Stored items
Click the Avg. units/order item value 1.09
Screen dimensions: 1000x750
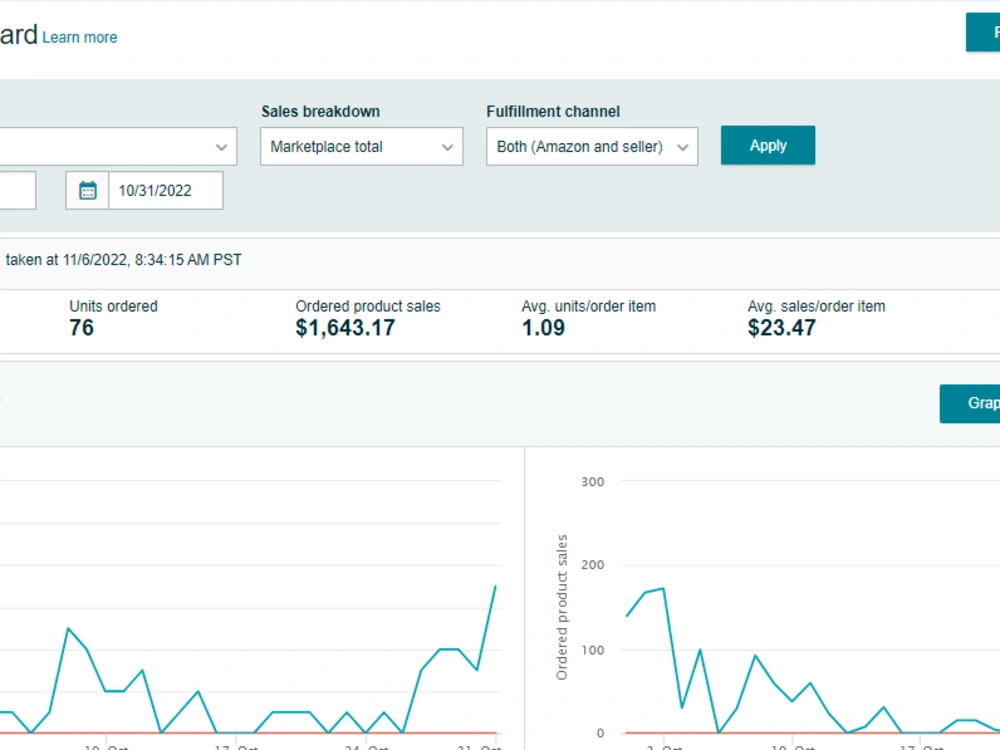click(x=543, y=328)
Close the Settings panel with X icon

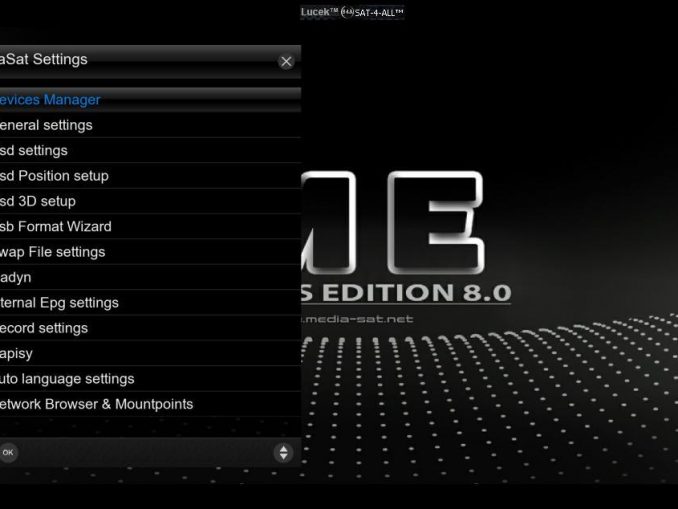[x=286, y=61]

## Task prompt
Retype the records verbatim, but not their images.

## Solution for this exercise
Click the Avg. units/order item value 1.09
Screen dimensions: 1000x750
click(x=543, y=328)
Close the Settings panel with X icon

[x=286, y=61]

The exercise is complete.